### Stated task
Report how many lines of the records contain the string "agent". Give only the number.

* BEGIN Exercise inputs *

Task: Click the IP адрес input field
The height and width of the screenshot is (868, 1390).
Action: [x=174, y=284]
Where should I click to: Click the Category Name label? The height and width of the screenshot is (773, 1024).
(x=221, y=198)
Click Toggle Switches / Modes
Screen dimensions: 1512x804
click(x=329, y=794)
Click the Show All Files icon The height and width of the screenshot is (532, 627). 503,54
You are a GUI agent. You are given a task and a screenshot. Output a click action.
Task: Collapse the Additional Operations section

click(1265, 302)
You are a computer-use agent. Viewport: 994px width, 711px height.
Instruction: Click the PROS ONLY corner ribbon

* END Exercise inputs *

### Solution to this exercise
2